Hoje, a sobrevivência do setor da Cultura ao confinamento decorrente da pandemia depende de duas ações políticas. Primeiro, têm de ser garantidos apoios enquanto for impossibilitada a regular atividade cultural. Segundo, têm de ser definidos princípios claros e equitativos na distribuição desses apoios. Neste momento, Portugal já pode beneficiar do apoio das instituições europeias e, simultaneamente, está em curso a revisão do Decreto-Lei n.º 103/2017 que estabelece o regime de atribuição de apoios financeiros do Estado, através da Direção-Geral das Artes. Assim, Portugal vive hoje as condições para inaugurar uma nova era na política cultural, mais justa, resiliente, e assente tanto na excelência como na inovação.
É com apreensão que verificamos a irrelevância da Cultura no Plano de Recuperação e Resiliência que o Governo entregou, a 15 de outubro, à Comissão Europeia. Esta omissão entra em contradição com a resolução do Parlamento Europeu, aprovada a 17 de setembro, intitulada “Recuperação Cultural da Europa” que pede tanto à Comissão como aos Governos dos Estados Membros para dedicarem ao sector e às indústrias culturais e criativas o mínimo de 2 % do total do Plano de Recuperação e Resiliência, sublinhando a importância da sobrevivência da Cultura tanto para a identidade dos povos e como para o próprio Produto Interno Bruto da EU, já que assegura 7, 8 milhões de empregos e 4% do PIB. Assim, o PSD entregou, a 23 de dezembro, na Assembleia da República um projeto de resolução apelando para o Governo assumir e cumprir as indicações da resolução “Recuperação Cultural da Europa”, afetando ao sector um valor não inferior a 2% das verbas do mecanismo de recuperação e resiliência que cabem a Portugal, considerando uma dotação previsível de 14 mil milhões de euros em subvenções (entre 2021-2016) aos quais acrescem cerca de 15,7 mil milhões de euros em empréstimos.

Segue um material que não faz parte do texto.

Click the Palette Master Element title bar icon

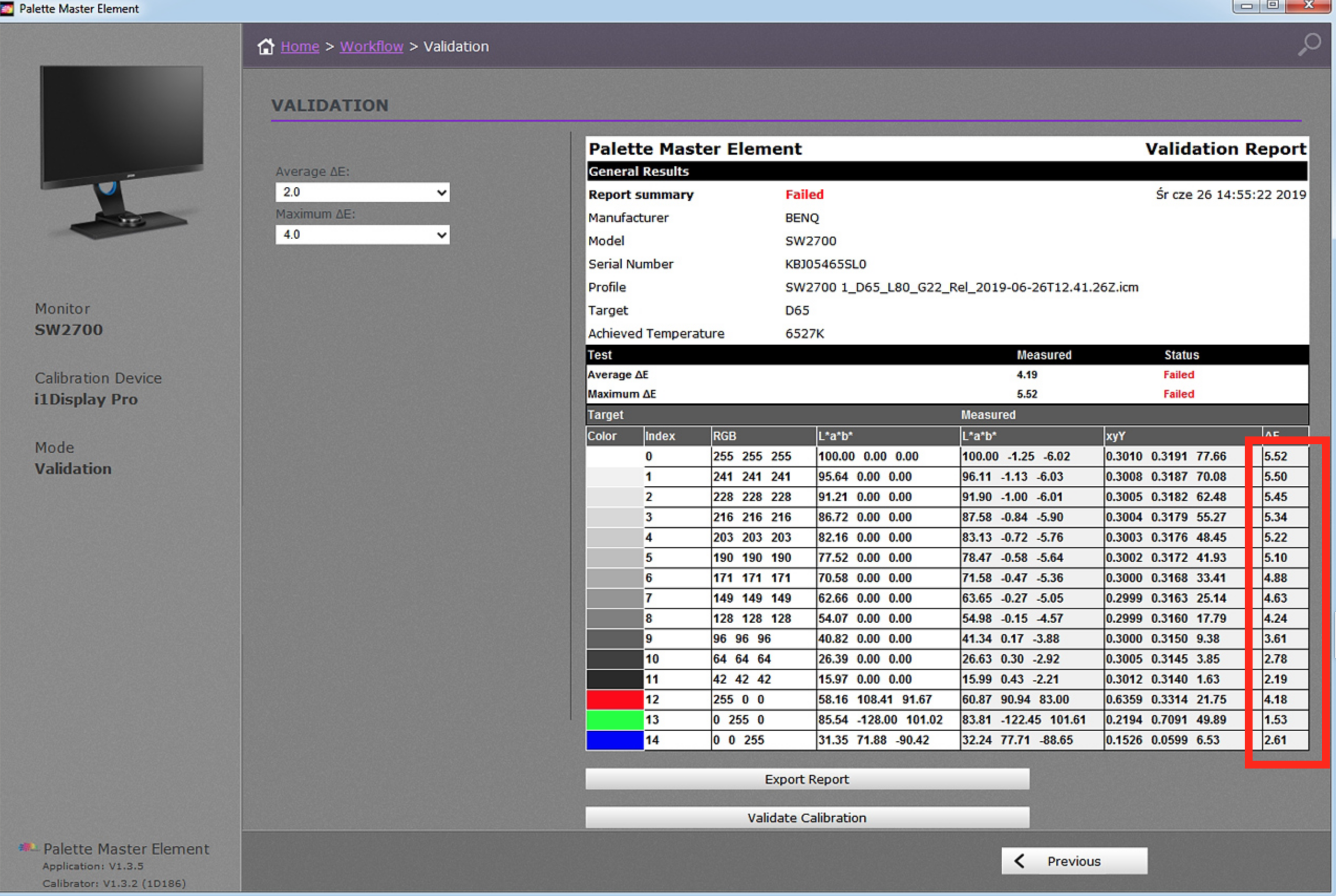[7, 8]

Uma vez aprovado o acesso a apoios europeus, cabe aos Estados-membros a garantia de definição de princípios de distribuição equitativos, justos e eficazes. Em Portugal, o Ministério da Cultura tem enfrentado permanentes críticas quanto aos critérios de distribuição de apoios. A atual proposta do Governo para a revisão do Decreto-Lei n.º 103/2017 acaba por ser mais do mesmo, quando poderia ser reformista nos princípios e na ambição.
Os princípios devem pugnar por transparência, independência, excelência, inovação e coesão social. A coesão social passa por promover projetos que eliminem desigualdades e motivem novos públicos. A transparência e independência dependem da inclusão nos painéis de avaliação (júri e comissões de avaliação) de peritos nacionais e internacionais, reconhecidos pelos pares como especialistas nas áreas. Só peritos na área têm capacidade de avaliar o mérito das equipas, a excelência do projeto e o potencial de inovação. A excelência e inovação não podem ser preteridas, seja pelo pré-requisito de antiguidade (“o tempo de constituição”) seja pelo peso do “projeto de gestão” na avaliação da candidatura. O pré-requisito “antiguidade” bloqueia a inovação e o mérito. O critério “projeto de gestão” promove a burocracia de procedimentos que deveriam ser simples e ágeis.
Os paralelos entre Cultura e Ciência podem e devem ser explorados. Na inclusão de peritos, avaliação de processos e distribuição de fundos, a Cultura pode encontrar soluções no caminho que a Ciência já percorreu. No campo da coesão social e motivação de públicos, a Ciência pode encontrar caminhos nos lugares antes percorridos pela Cultura. Criadores culturais e investigadores científicos partilham a ambição de criar conhecimento, trilhando, para isso, caminhos de inovação. Tanto uns como outros convivem com o risco de falhar. No entanto, quando acertam, tanto uns, como outros carregam o potencial de despertar as disrupções necessárias para inspirar, motivar e fazer progredir uma sociedade. Hoje, na verdade, é destas disrupções que Portugal precisa.